(Stored records)
▬▬▬▬▬▬▬▬▬▬

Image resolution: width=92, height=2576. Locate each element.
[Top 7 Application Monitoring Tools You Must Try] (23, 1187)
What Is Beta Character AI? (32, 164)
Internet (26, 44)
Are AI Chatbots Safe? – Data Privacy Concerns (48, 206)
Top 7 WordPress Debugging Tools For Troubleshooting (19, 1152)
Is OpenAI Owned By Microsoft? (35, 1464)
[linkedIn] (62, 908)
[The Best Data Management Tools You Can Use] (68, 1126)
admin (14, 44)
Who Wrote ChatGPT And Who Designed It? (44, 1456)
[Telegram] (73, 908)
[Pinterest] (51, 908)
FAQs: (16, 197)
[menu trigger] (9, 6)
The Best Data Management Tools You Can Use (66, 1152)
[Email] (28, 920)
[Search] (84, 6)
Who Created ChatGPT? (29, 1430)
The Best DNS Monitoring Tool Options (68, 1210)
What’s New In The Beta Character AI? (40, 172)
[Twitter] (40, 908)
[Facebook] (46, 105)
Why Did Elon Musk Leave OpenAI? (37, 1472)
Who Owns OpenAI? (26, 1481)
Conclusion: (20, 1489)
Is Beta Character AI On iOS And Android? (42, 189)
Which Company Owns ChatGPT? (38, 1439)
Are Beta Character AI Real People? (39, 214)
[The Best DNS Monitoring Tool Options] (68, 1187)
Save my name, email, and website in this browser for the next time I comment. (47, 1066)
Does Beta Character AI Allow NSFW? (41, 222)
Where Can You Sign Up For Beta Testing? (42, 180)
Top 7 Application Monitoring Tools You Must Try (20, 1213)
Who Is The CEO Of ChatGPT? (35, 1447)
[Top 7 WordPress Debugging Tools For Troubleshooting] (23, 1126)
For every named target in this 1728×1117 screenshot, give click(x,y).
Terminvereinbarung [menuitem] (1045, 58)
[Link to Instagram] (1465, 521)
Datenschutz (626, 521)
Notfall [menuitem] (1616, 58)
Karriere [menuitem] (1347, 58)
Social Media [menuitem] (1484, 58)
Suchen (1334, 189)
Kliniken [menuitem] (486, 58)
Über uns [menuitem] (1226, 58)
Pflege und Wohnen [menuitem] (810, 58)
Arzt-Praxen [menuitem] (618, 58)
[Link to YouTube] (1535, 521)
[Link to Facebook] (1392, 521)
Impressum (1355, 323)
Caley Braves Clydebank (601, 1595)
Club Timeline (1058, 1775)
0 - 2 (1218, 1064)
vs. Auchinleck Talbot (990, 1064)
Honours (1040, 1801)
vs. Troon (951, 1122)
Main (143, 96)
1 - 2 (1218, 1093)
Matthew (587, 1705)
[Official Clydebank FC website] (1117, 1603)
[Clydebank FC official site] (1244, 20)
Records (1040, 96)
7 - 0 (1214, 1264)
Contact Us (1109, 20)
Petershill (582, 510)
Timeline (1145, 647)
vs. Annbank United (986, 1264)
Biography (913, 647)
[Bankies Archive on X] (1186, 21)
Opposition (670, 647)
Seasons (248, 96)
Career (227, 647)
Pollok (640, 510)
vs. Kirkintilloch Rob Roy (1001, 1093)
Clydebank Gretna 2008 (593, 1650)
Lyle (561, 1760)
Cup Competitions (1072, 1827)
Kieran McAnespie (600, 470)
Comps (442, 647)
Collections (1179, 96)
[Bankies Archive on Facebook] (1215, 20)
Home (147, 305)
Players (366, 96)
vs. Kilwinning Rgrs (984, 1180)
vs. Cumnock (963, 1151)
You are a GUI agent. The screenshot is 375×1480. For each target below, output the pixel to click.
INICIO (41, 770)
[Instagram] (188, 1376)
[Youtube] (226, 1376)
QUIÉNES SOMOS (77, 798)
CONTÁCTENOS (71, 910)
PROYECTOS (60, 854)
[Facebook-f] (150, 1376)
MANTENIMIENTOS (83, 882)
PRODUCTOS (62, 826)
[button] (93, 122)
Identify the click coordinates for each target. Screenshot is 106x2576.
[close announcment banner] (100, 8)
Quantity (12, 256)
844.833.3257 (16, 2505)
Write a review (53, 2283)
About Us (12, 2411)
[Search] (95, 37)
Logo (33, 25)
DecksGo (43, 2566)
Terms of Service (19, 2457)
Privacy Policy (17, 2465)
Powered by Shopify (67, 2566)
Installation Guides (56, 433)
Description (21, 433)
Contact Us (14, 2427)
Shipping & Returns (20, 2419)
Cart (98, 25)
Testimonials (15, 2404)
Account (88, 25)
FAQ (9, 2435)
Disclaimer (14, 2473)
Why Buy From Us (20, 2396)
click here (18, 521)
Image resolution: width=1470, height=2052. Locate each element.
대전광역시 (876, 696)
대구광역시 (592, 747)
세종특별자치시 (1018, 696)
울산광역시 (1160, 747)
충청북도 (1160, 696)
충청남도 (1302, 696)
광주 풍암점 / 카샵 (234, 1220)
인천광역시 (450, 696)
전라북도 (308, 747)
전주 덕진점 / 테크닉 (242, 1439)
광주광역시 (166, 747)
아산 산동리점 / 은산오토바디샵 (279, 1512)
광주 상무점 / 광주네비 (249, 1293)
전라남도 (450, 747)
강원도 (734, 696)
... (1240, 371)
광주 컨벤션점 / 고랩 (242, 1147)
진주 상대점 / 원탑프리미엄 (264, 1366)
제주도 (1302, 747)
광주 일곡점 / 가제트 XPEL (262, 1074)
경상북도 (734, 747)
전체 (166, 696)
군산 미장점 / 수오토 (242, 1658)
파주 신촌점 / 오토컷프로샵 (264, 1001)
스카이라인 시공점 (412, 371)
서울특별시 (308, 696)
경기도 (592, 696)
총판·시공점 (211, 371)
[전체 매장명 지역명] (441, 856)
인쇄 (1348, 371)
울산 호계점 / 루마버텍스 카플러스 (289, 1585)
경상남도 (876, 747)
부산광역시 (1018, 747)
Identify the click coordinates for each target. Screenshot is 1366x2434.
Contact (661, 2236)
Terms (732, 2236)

▬▬▬▬▬▬▬▬▬▬

## EXERCISE DETAILS
Output only the lines from the one with "총판·시공점 (211, 371)" through the last line of the entries above; please keep them exact.

## SOLUTION FOR THIS EXERCISE
총판·시공점 (211, 371)
[전체 매장명 지역명] (441, 856)
인쇄 (1348, 371)
울산 호계점 / 루마버텍스 카플러스 (289, 1585)
경상남도 (876, 747)
부산광역시 (1018, 747)
Identify the click coordinates for each target. Screenshot is 1366x2434.
Contact (661, 2236)
Terms (732, 2236)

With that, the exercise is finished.